--- TASK STATEMENT ---
Determine which lines of the records include the word "Open", and copy them.

--- RECORDS TO USE ---
((
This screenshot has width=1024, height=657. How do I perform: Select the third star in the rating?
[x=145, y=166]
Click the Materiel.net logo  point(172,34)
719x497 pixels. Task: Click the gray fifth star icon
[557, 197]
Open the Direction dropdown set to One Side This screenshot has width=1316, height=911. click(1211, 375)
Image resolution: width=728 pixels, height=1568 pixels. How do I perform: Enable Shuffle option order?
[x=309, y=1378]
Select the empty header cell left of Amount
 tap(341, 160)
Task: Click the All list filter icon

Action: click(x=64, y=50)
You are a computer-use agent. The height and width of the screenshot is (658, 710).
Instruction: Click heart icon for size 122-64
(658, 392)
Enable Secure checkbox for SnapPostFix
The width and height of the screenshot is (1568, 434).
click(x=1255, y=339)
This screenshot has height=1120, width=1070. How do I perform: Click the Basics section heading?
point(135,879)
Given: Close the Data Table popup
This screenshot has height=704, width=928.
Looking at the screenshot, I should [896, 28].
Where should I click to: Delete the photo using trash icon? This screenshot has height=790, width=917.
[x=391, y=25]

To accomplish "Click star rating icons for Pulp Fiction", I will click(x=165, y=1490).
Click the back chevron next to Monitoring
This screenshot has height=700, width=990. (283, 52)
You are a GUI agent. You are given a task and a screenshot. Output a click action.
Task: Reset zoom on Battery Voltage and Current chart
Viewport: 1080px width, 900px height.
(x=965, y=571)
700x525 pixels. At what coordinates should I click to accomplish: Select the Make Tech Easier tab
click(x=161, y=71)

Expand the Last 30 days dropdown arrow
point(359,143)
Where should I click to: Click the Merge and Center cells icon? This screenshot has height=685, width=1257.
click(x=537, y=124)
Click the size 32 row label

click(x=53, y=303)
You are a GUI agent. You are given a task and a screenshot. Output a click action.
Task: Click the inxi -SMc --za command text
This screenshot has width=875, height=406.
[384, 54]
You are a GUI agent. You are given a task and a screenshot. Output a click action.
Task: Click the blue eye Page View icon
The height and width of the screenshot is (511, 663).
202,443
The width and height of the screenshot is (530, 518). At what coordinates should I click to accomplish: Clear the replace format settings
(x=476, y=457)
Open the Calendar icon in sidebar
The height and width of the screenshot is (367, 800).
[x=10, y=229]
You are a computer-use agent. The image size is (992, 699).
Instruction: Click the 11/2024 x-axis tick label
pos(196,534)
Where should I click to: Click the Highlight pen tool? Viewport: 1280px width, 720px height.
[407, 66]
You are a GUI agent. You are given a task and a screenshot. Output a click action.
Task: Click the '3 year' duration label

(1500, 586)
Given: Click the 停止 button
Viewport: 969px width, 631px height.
))
--- RESPONSE TO THIS EXERCISE ---
Open the Direction dropdown set to One Side This screenshot has width=1316, height=911. click(1211, 375)
Open the Calendar icon in sidebar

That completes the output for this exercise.